• Given data:
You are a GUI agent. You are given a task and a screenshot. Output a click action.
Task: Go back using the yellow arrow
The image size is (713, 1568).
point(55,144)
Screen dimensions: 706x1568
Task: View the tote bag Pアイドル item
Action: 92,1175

• Stated task:
Rewrite the data above so that "yellow arrow" becomes "back arrow", and leave everything else unchanged.

• Task response:
You are a GUI agent. You are given a task and a screenshot. Output a click action.
Task: Go back using the back arrow
The image size is (713, 1568).
point(55,144)
Screen dimensions: 706x1568
Task: View the tote bag Pアイドル item
Action: 92,1175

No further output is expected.